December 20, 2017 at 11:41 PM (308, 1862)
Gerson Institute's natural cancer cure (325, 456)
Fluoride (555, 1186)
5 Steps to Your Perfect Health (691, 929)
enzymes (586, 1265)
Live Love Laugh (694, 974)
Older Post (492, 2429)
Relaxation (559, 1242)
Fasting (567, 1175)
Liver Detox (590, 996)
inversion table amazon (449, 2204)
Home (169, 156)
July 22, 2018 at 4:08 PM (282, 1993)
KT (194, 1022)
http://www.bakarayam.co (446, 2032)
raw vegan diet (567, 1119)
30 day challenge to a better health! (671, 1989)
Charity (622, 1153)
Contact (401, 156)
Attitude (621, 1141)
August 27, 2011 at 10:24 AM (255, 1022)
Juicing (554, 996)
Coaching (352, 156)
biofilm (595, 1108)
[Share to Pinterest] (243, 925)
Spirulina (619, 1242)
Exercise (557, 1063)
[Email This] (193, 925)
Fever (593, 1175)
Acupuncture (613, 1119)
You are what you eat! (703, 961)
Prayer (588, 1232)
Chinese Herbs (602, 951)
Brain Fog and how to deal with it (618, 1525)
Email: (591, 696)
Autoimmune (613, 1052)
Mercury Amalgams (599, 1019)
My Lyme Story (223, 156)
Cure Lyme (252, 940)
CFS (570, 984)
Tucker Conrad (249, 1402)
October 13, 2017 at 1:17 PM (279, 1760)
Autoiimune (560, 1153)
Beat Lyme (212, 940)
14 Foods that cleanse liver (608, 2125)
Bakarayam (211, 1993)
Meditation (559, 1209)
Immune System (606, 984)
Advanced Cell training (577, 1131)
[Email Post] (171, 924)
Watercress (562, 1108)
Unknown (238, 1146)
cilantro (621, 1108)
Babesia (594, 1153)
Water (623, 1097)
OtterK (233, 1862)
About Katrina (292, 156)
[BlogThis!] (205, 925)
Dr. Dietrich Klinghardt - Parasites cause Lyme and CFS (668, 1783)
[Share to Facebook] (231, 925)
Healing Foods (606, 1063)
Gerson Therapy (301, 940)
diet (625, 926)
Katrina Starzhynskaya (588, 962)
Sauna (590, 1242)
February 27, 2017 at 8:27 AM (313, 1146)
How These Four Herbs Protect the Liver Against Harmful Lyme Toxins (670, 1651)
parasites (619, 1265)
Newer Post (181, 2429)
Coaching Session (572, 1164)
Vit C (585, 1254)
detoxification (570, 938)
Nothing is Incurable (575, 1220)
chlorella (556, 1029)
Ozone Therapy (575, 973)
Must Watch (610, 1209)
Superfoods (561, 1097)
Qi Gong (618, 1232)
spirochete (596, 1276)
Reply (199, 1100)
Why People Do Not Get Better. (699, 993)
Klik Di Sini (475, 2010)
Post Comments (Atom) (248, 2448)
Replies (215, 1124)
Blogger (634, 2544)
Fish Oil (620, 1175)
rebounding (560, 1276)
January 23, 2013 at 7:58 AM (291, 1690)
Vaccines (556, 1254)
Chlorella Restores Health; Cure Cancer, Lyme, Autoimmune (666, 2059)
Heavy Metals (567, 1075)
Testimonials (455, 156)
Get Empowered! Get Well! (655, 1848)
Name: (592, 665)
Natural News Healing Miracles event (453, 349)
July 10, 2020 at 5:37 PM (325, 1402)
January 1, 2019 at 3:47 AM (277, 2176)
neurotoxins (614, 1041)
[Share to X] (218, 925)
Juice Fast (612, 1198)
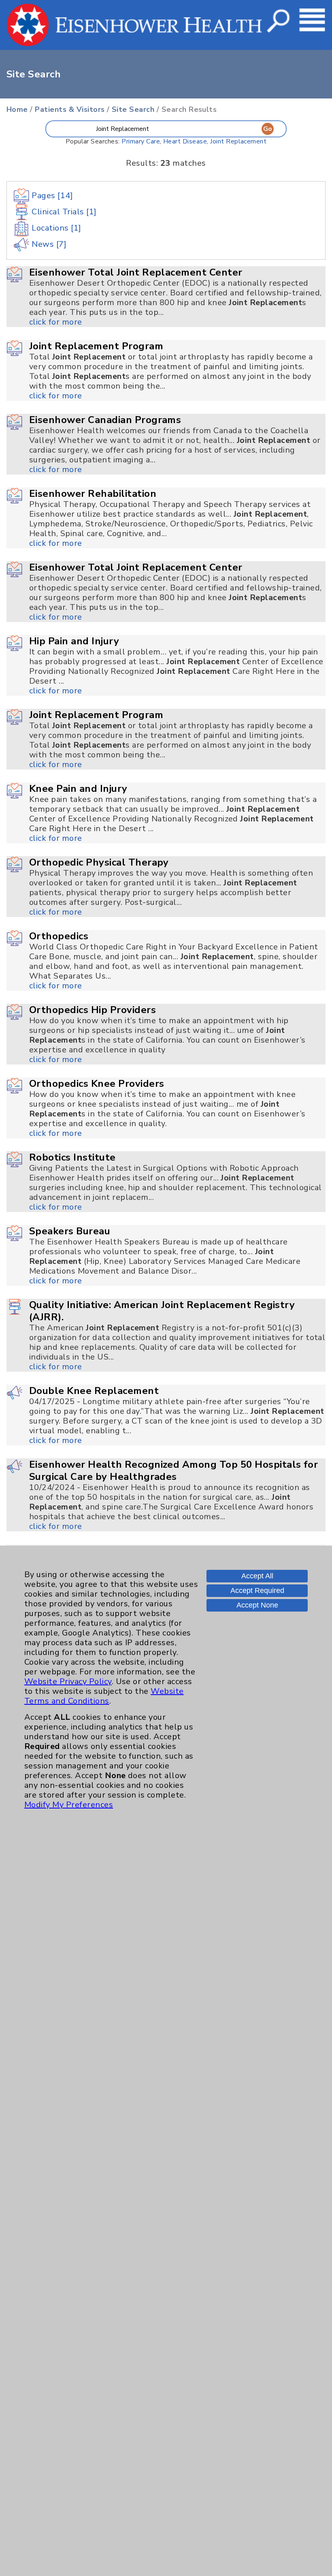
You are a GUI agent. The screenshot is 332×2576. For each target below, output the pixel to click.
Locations (55, 227)
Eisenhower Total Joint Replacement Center (136, 272)
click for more (55, 321)
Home (17, 109)
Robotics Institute (72, 1157)
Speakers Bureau (69, 1231)
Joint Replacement (238, 141)
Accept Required (257, 1590)
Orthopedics (58, 936)
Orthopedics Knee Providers (96, 1083)
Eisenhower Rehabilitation (92, 493)
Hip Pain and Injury (74, 641)
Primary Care (140, 141)
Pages (51, 195)
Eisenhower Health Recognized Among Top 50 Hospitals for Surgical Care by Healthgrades (173, 1470)
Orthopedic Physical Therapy (99, 862)
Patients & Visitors (69, 109)
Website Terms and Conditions (104, 1696)
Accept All (257, 1576)
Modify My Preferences (68, 1804)
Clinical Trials (63, 211)
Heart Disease (185, 141)
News (48, 244)
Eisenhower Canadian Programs (105, 419)
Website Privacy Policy (68, 1681)
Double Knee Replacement (94, 1390)
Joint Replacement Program (96, 346)
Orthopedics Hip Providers (92, 1009)
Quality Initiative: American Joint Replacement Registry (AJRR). (162, 1310)
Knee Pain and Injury (78, 788)
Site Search (133, 109)
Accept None (257, 1605)
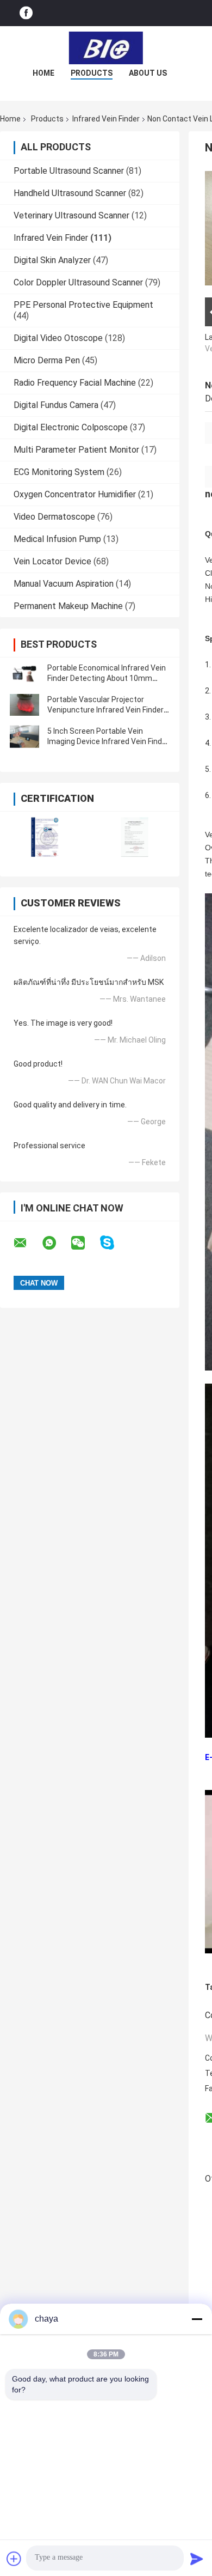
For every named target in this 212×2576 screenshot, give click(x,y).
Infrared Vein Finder (106, 118)
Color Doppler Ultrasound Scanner (78, 282)
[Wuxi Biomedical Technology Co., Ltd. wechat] (84, 1243)
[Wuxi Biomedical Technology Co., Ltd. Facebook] (26, 13)
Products (92, 73)
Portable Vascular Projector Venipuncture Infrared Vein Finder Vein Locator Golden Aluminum (105, 709)
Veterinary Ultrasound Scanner (71, 215)
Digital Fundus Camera (56, 405)
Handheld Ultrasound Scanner (70, 193)
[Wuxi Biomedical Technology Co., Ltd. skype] (114, 1242)
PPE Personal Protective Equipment (83, 305)
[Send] (196, 2559)
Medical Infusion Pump (57, 539)
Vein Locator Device (52, 561)
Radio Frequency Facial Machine (75, 382)
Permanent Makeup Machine (68, 606)
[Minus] (196, 2318)
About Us (148, 73)
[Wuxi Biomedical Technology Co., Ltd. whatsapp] (56, 1243)
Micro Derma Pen (47, 360)
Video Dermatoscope (54, 516)
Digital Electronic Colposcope (71, 427)
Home (43, 73)
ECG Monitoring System (59, 472)
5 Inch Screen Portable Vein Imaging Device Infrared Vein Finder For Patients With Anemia (108, 741)
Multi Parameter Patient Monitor (76, 449)
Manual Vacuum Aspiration (64, 583)
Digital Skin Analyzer (52, 260)
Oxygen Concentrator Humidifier (75, 494)
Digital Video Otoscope (58, 338)
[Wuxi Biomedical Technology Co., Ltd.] (106, 48)
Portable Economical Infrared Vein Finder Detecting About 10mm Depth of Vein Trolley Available (106, 678)
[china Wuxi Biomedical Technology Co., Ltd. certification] (45, 837)
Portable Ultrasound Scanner (69, 171)
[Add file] (14, 2559)
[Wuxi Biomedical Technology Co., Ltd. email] (27, 1243)
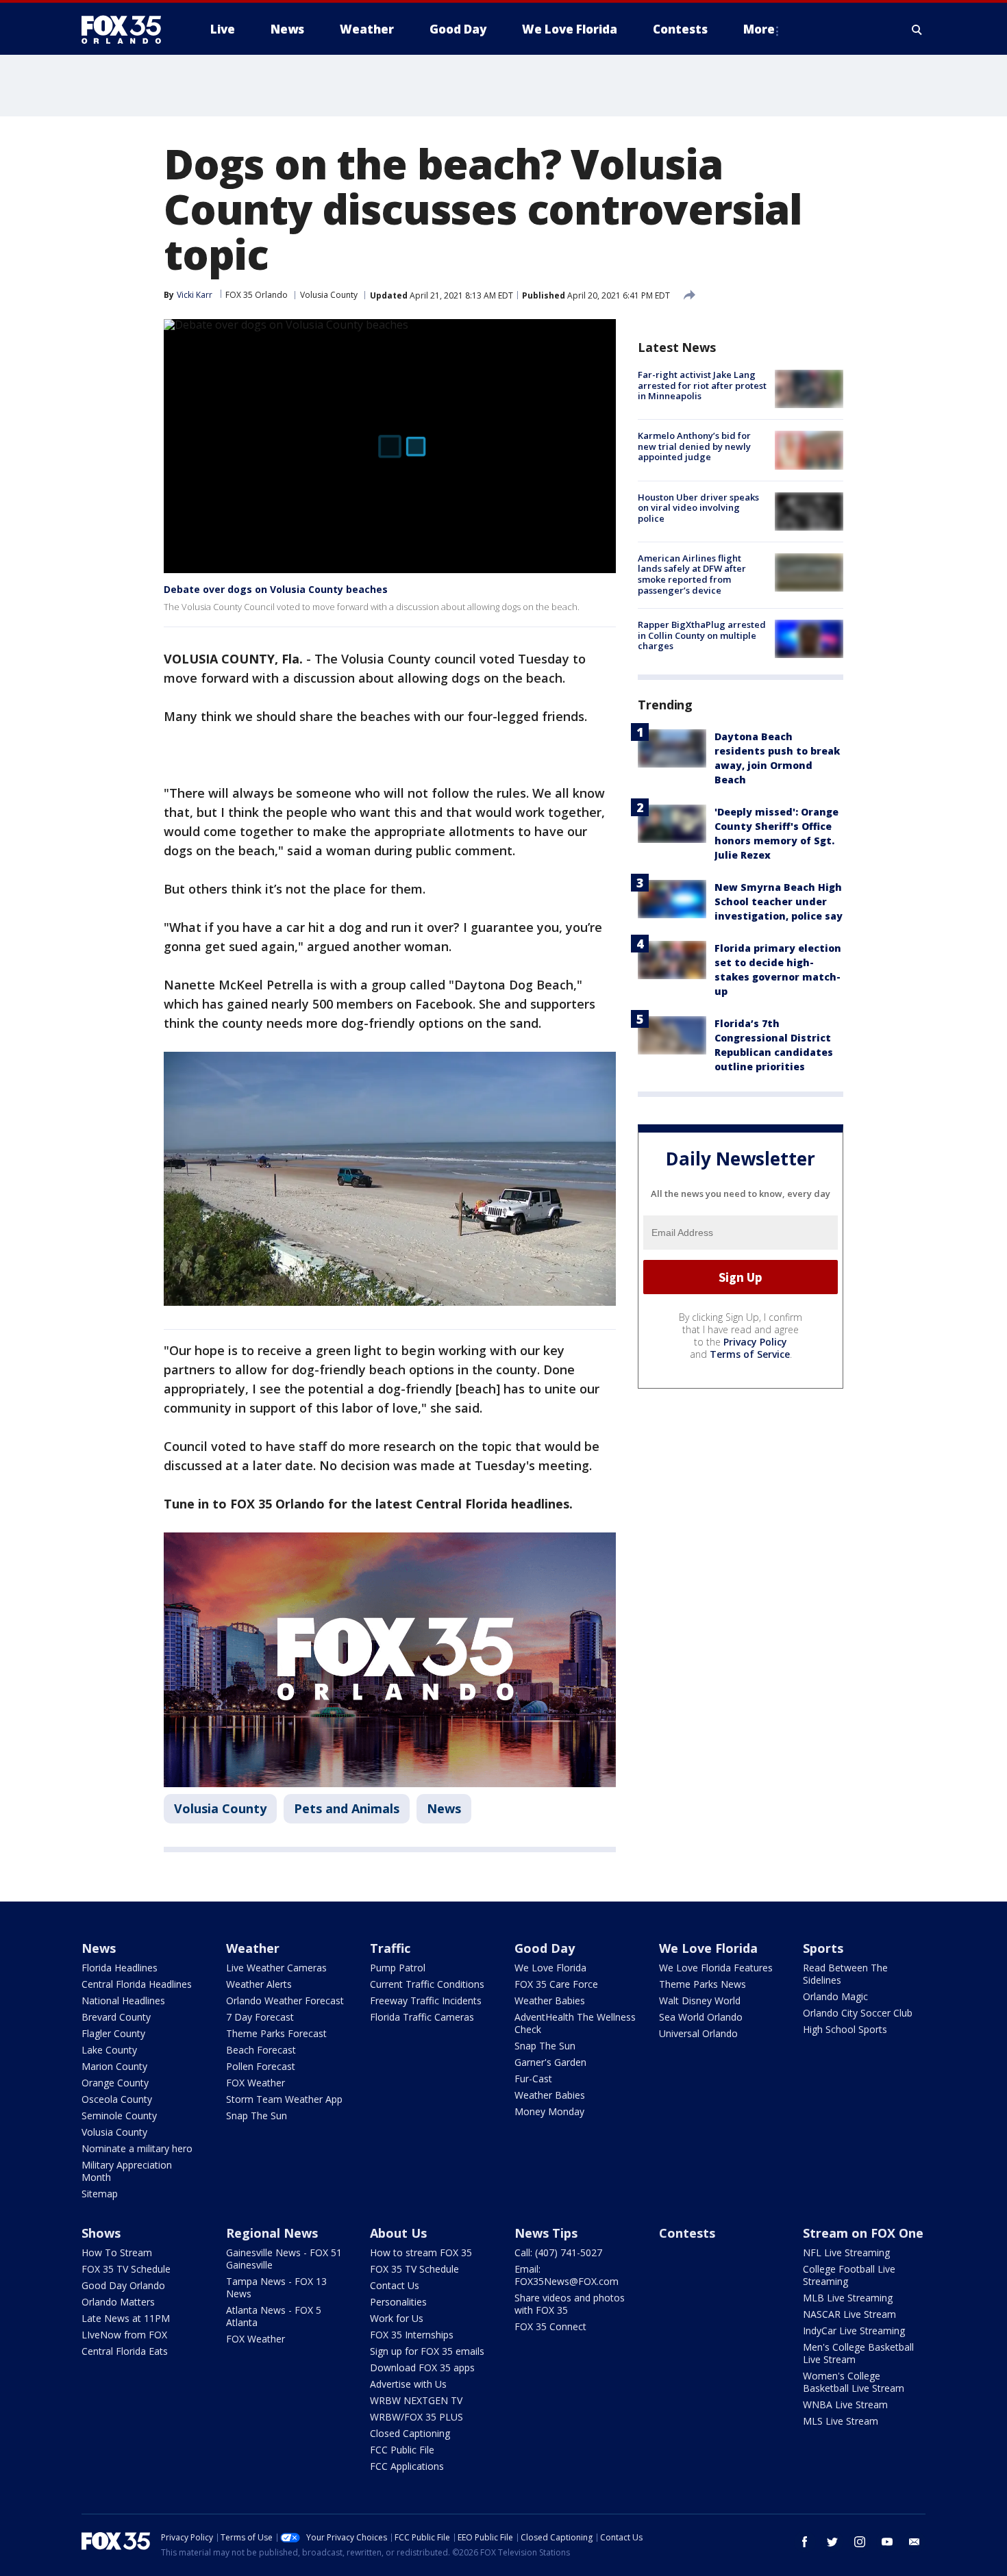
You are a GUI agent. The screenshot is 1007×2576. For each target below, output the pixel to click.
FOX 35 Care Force (556, 1984)
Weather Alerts (259, 1984)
--- --- ---
### What you should do
Copy the data word for word and omit every picture.

### Result
December 20, 2017 at 11:41 PM (308, 1862)
Gerson Institute's natural cancer cure (325, 456)
Fluoride (555, 1186)
5 Steps to Your Perfect Health (691, 929)
enzymes (586, 1265)
Live Love Laugh (694, 974)
Older Post (492, 2429)
Relaxation (559, 1242)
Fasting (567, 1175)
Liver Detox (590, 996)
inversion table amazon (449, 2204)
Home (169, 156)
July 22, 2018 at 4:08 PM (282, 1993)
KT (194, 1022)
http://www.bakarayam.co (446, 2032)
raw vegan diet (567, 1119)
30 day challenge to a better health! (671, 1989)
Charity (622, 1153)
Contact (401, 156)
Attitude (621, 1141)
August 27, 2011 at 10:24 AM (255, 1022)
Juicing (554, 996)
Coaching (352, 156)
biofilm (595, 1108)
[Share to Pinterest] (243, 925)
Spirulina (619, 1242)
Exercise (557, 1063)
[Email This] (193, 925)
Fever (593, 1175)
Acupuncture (613, 1119)
You are what you eat! (703, 961)
Prayer (588, 1232)
Chinese Herbs (602, 951)
Brain Fog and how to deal with it (618, 1525)
Email: (591, 696)
Autoimmune (613, 1052)
Mercury Amalgams (599, 1019)
My Lyme Story (223, 156)
Cure Lyme (252, 940)
CFS (570, 984)
Tucker Conrad (249, 1402)
October 13, 2017 at 1:17 PM (279, 1760)
Autoiimune (560, 1153)
Beat Lyme (212, 940)
14 Foods that cleanse liver (608, 2125)
Bakarayam (211, 1993)
Meditation (559, 1209)
Immune System (606, 984)
Advanced Cell training (577, 1131)
[Email Post] (171, 924)
Watercress (562, 1108)
Unknown (238, 1146)
cilantro (621, 1108)
Babesia (594, 1153)
Water (623, 1097)
OtterK (233, 1862)
About Katrina (292, 156)
[BlogThis!] (205, 925)
Dr. Dietrich Klinghardt - Parasites cause Lyme and CFS (668, 1783)
[Share to Facebook] (231, 925)
Healing Foods (606, 1063)
Gerson Therapy (301, 940)
diet (625, 926)
Katrina Starzhynskaya (588, 962)
Sauna (590, 1242)
February 27, 2017 at 8:27 AM (313, 1146)
How These Four Herbs Protect the Liver Against Harmful Lyme Toxins (670, 1651)
parasites (619, 1265)
Newer Post (181, 2429)
Coaching Session (572, 1164)
Vit C (585, 1254)
detoxification (570, 938)
Nothing is Incurable (575, 1220)
chlorella (556, 1029)
Ozone Therapy (575, 973)
Must Watch (610, 1209)
Superfoods (561, 1097)
Qi Gong (618, 1232)
spirochete (596, 1276)
Reply (199, 1100)
Why People Do Not Get Better. (699, 993)
Klik Di Sini (475, 2010)
Post Comments (Atom) (248, 2448)
Replies (215, 1124)
Blogger (634, 2544)
Fish Oil (620, 1175)
rebounding (560, 1276)
January 23, 2013 at 7:58 AM (291, 1690)
Vaccines (556, 1254)
Chlorella Restores Health; Cure Cancer, Lyme, Autoimmune (666, 2059)
Heavy Metals (567, 1075)
Testimonials (455, 156)
Get Empowered! Get Well! (655, 1848)
Name: (592, 665)
Natural News Healing Miracles event (453, 349)
July 10, 2020 at 5:37 PM (325, 1402)
January 1, 2019 at 3:47 AM (277, 2176)
neurotoxins (614, 1041)
[Share to X] (218, 925)
Juice Fast (612, 1198)
You are a GUI agent. The screenshot is 332×2576. For each target below, output the pixel to click.
Locations (55, 227)
Eisenhower Total Joint Replacement Center (136, 272)
click for more (55, 321)
Home (17, 109)
Robotics Institute (72, 1157)
Speakers Bureau (69, 1231)
Joint Replacement (238, 141)
Accept Required (257, 1590)
Orthopedics (58, 936)
Orthopedics Knee Providers (96, 1083)
Eisenhower Rehabilitation (92, 493)
Hip Pain and Injury (74, 641)
Primary Care (140, 141)
Pages (51, 195)
Eisenhower Health Recognized Among Top 50 Hospitals for Surgical Care by Healthgrades (173, 1470)
Orthopedic Physical Therapy (99, 862)
Patients & Visitors (69, 109)
Website Terms and Conditions (104, 1696)
Accept All (257, 1576)
Modify My Preferences (68, 1804)
Clinical Trials (63, 211)
Heart Disease (185, 141)
News (48, 244)
Eisenhower Canadian Programs (105, 419)
Website Privacy Policy (68, 1681)
Double Knee Replacement (94, 1390)
Joint Replacement Program (96, 346)
Orthopedics Hip Providers (92, 1009)
Quality Initiative: American Joint Replacement Registry (AJRR). (162, 1310)
Knee Pain and Injury (78, 788)
Site Search (133, 109)
Accept None (257, 1605)
For every named target in this 212×2576 screenshot, give click(x,y).
Infrared Vein Finder (106, 118)
Color Doppler Ultrasound Scanner (78, 282)
[Wuxi Biomedical Technology Co., Ltd. wechat] (84, 1243)
[Wuxi Biomedical Technology Co., Ltd. Facebook] (26, 13)
Products (92, 73)
Portable Vascular Projector Venipuncture Infrared Vein Finder Vein Locator Golden Aluminum (105, 709)
Veterinary Ultrasound Scanner (71, 215)
Digital Fundus Camera (56, 405)
Handheld Ultrasound Scanner (70, 193)
[Wuxi Biomedical Technology Co., Ltd. skype] (114, 1242)
PPE Personal Protective Equipment (83, 305)
[Send] (196, 2559)
Medical Infusion Pump (57, 539)
Vein Locator Device (52, 561)
Radio Frequency Facial Machine (75, 382)
Permanent Makeup Machine (68, 606)
[Minus] (196, 2318)
About Us (148, 73)
[Wuxi Biomedical Technology Co., Ltd. whatsapp] (56, 1243)
Micro Derma Pen (47, 360)
Video Dermatoscope (54, 516)
Digital Electronic Colposcope (71, 427)
Home (43, 73)
ECG Monitoring System (59, 472)
5 Inch Screen Portable Vein Imaging Device Infrared Vein Finder For Patients With Anemia (108, 741)
Multi Parameter Patient Monitor (76, 449)
Manual Vacuum Aspiration (64, 583)
Digital Skin Analyzer (52, 260)
Oxygen Concentrator Humidifier (75, 494)
Digital Video Otoscope (58, 338)
[Wuxi Biomedical Technology Co., Ltd.] (106, 48)
Portable Economical Infrared Vein Finder Detecting About 10mm Depth of Vein Trolley Available (106, 678)
[china Wuxi Biomedical Technology Co., Ltd. certification] (45, 837)
Portable Ultrasound Scanner (69, 171)
[Add file] (14, 2559)
[Wuxi Biomedical Technology Co., Ltd. email] (27, 1243)
You are a GUI agent. The screenshot is 1007×2576. For each target below, output the pixel to click.
FOX 35 Care Force (556, 1984)
Weather Alerts (259, 1984)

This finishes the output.